Was man von hier aus sieht

Briefkasten © rusalka

Im Juni startete ein Fotowettbewerb unter dem Motto „Mein Grätzl und ich“. Initiiert wurde er vom GB*Stadtteilmanagement Atzgersdorf. Die Teilnehmer:innen der jüngsten Medienwerkstatt des Access Guide Magazins haben mitgemacht. Simon, Schwief und Riley erkundeten dafür den Friedhof in Atzgersdorf.

Simon*: „Stille. Eigentlich nicht wirklich. Der Wind rauscht in den Blättern, Vögel zwitschern, Grillen zirpen. Die Bäume spenden Schatten, es gibt Bänke zum Ausruhen und um die Umgebung auf sich wirken zu lassen. Es gibt zwar Spuren von wilder Natur, aber sonst ist hier alles geordnet. Gerade, schachbrettartige Wege. Bäume unterbrechen die Anordnung abwechselnd mit Büschen in exakt geregelten Abständen. Sie bieten Schutz vor der beißenden Juli-Hitze.

Unterschiede und Variationen, gleich dem näheren Kennenlernen von Personen. An einer der Hauptkreuzungen fällt mir ein riesiges, goldenes Monument der Kreuzigung auf. Diese Ironie ging nicht an mir vorbei.

Dazwischen auf den Feldern des Schachbrettes stehen unzählige Grabsteine, wie Türme. Letzte Erinnerungen an zahllose, vergangene Leben. Manche simpel und gepflegt, andere ein wenig verwahrlost. Manche prunkvoll, bombastisch und kreativ. Grabsteine für Einzelpersonen oder Familien. Manche sind umgefallen. Einige sind auch Soldaten des ersten Weltkriegs gewidmet.

Die Gräber spiegeln auf ihre eigene Weise das menschliche Dasein wider. Auf den ersten Blick wirken sie alle gleich. Bei näherer Betrachtung erkennt man aber doch so viele Unterschiede. (Bild ganz oben: Friedhof Atzgersdorf © Simon. Alle weiteren Bilder die während der Fotoexkursion entstanden sind, werden erst nach dem Ende des GB*-Fotowettbewerbs veröffentlicht.)

Schwief*: „Die Bäume rauschen auch hier im Wind, als wäre es kein besonderer Platz. Von weit weg flüstert der Verkehr. Spatzen verstecken sich vor der Hitze in den wispernden Zweigen.

Wie viele Menschen wohl hier liegen? Wie viel wohl noch von den sterblichen Überresten bleibt, wenn der rote Aufkleber an Marmor oder Granit haftet. Die Natur holt sich alles zurück, was der Mensch nicht erhält: Zersprungene Steine, wie lose Zähne in einem Gebiss. Kannelierte Säulen als Ameisen-Wege. Efeu, der alles umarmt, was ihm in den Weg kommt.
::::
__ZU ERLEDIGENDE AUFGABEN__.
a. Nennen Sie alle Teilnehmer:innen der Medienwerkstatt, die laut Artikel den Friedhof in Atzgersdorf erkundeten.
b. Übertragen Sie aus den weiter unten folgenden Zeilen wortgetreu alles ab der Zeile, die „Given: Select the“ enthält, bis einschließlich der Zeile, die „The height and width of the screenshot is (260, 460).“ enthält. Die Bilder lassen Sie dabei weg.
::::
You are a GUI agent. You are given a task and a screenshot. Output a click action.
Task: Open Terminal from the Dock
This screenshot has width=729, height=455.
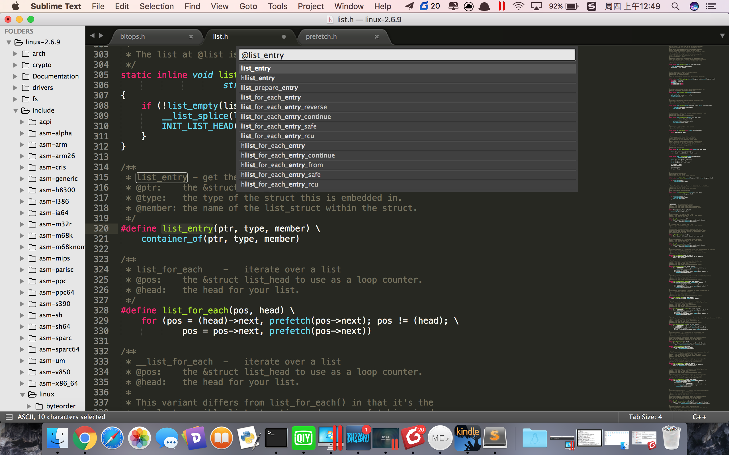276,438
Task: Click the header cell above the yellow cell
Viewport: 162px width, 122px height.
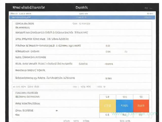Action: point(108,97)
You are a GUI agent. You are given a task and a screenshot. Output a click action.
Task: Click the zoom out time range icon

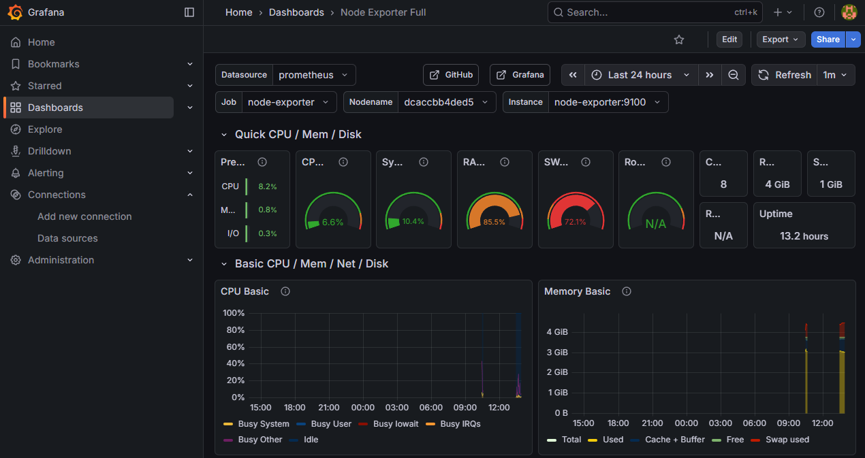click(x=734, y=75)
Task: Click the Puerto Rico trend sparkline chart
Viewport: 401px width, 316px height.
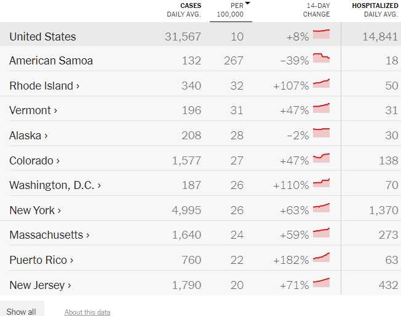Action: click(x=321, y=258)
::::
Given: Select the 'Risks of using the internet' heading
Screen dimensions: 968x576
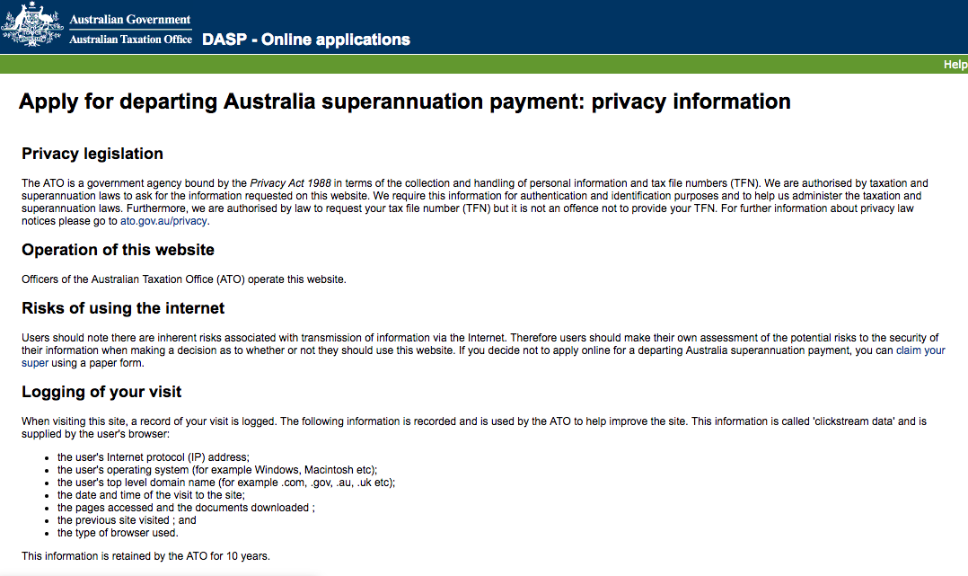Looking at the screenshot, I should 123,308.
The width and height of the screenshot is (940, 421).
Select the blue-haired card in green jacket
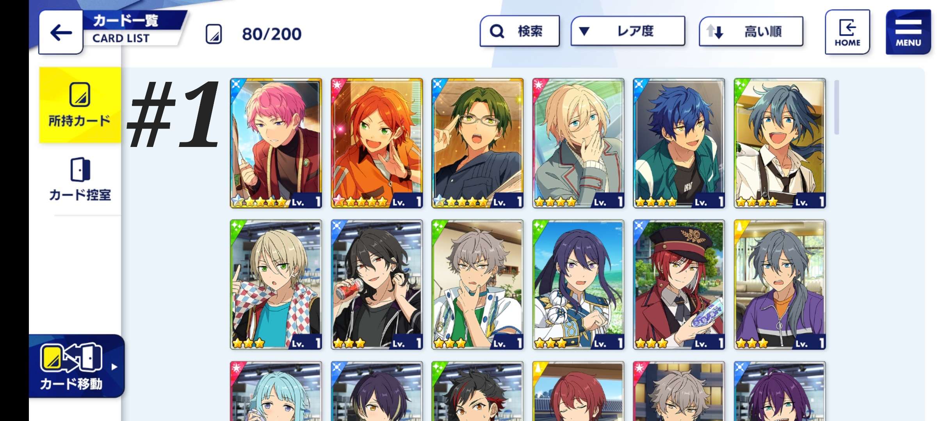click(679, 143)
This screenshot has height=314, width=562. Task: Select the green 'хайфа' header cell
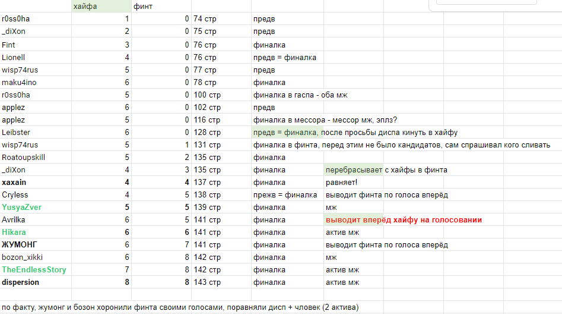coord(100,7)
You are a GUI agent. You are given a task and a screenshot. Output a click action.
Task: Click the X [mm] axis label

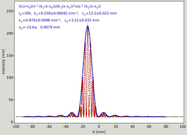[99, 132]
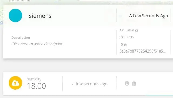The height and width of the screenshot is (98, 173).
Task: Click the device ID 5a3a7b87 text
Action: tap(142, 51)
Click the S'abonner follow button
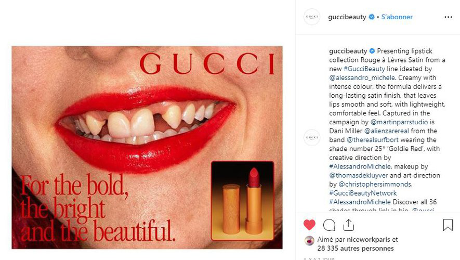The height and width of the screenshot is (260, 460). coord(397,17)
::::
__GEGEBENE ANTWORTEN__.
a. Simon, Schwief, Riley

b.
Given: Select the 'Risks of using the internet' heading
Screen dimensions: 968x576
Looking at the screenshot, I should 123,308.
The width and height of the screenshot is (940, 421).
Select the blue-haired card in green jacket
click(679, 143)
This screenshot has height=314, width=562. Task: Select the green 'хайфа' header cell
coord(100,7)
You are a GUI agent. You are given a task and a screenshot. Output a click action.
Task: Click the X [mm] axis label

[99, 132]
The height and width of the screenshot is (98, 173).
Task: Click the device ID 5a3a7b87 text
Action: tap(142, 51)
Click the S'abonner follow button
The height and width of the screenshot is (260, 460). coord(397,17)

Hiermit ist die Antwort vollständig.